La langue : une couleur et une musique

Pour souligner parentés et différences, François-Xavier Roth soigne les détails : il installe les bois à l’avant-scène, devant les violons I et les violons II, lors de l’exécution de l’œuvre de Gossec ; puis les réintègre au cœur de l’orchestre pour Mozart. Et puis, il fait prononcer différemment le latin, suivant les usages de l’époque : « cujus  » est prononcé « cujus » chez Gossec mais « couyouss » chez Mozart. Inutile de préciser que l’orchestre Les Siècles brille de tous les feux de ses instruments historiques, et que le chœur de la Wiener Singakademie (dont Brahms fut le chef à partir de 1862) fait preuve d’une souplesse et d’une conviction remarquables, aussi à l’aise dans l’un et l’autre styles.

Côté soliste, on est heureux de retrouver Pascal Bourgeois, qui aborde idéalement, avec sa voix claire de ténor lyrique léger, le très beau « Rex tremendae » de Gossec. Jean-Marc Salzmann doit affronter seul les cuivres du « Tuba mirum » dans les deux partitions, mais il s’agit là d’un dialogue et non pas d’un corps à corps, et le baryton reste jusqu’à la fin d’une belle élégance. Les deux chanteurs se retrouvent dans le « Cedant » qui a tout d’une course-poursuite parfaitement huilée. Chantal Santon-Jeffery apporte pour sa part la lumière et une espèce de nostalgie de l’opéra, cependant qu’Anaïk Morel, avec sa belle voix aux couleurs sombres, met du velours dans ce quatuor fort bien composé.

On attend maintenant avec impatience, et c’est bien naturel, que François-Xavier Roth aborde la Grande messe des morts (également appelée Requiem) de Berlioz.

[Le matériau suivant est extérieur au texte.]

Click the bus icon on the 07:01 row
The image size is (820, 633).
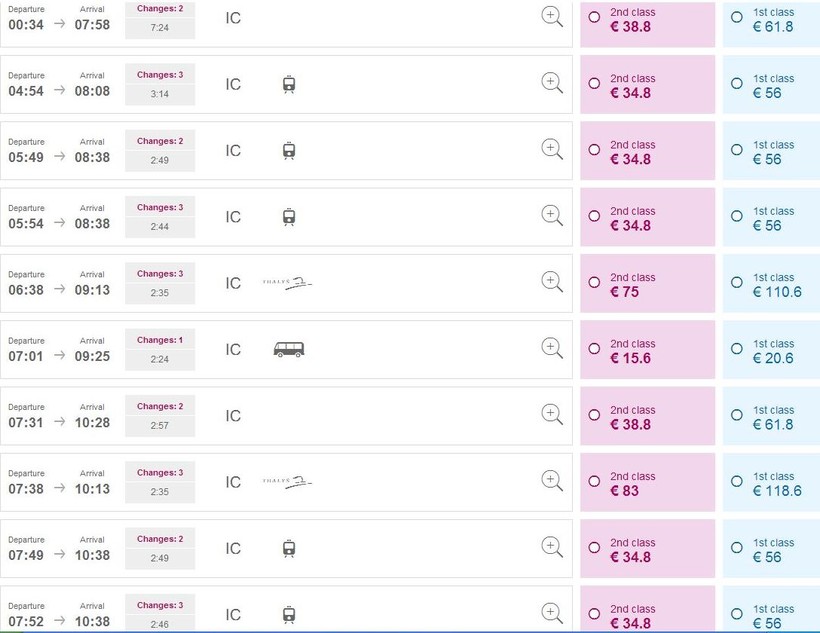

illustration : la cathédrale de Laon

Gossec : Messe des morts ; Mozart : Requiem. Chantal Santon-Jeffery, soprano ; Anaïk Morel, mezzo-soprano ; Pascal Bourgeois, ténor ; Jean-Marc Salzmann, baryton ; Wiener Singakademie, Les Siècles, dir. François-Xavier Roth. Dimanche 11 octobre 2015, cathédrale de Laon (le festival se poursuit jusqu’au 18 octobre, www.festival-laon.fr).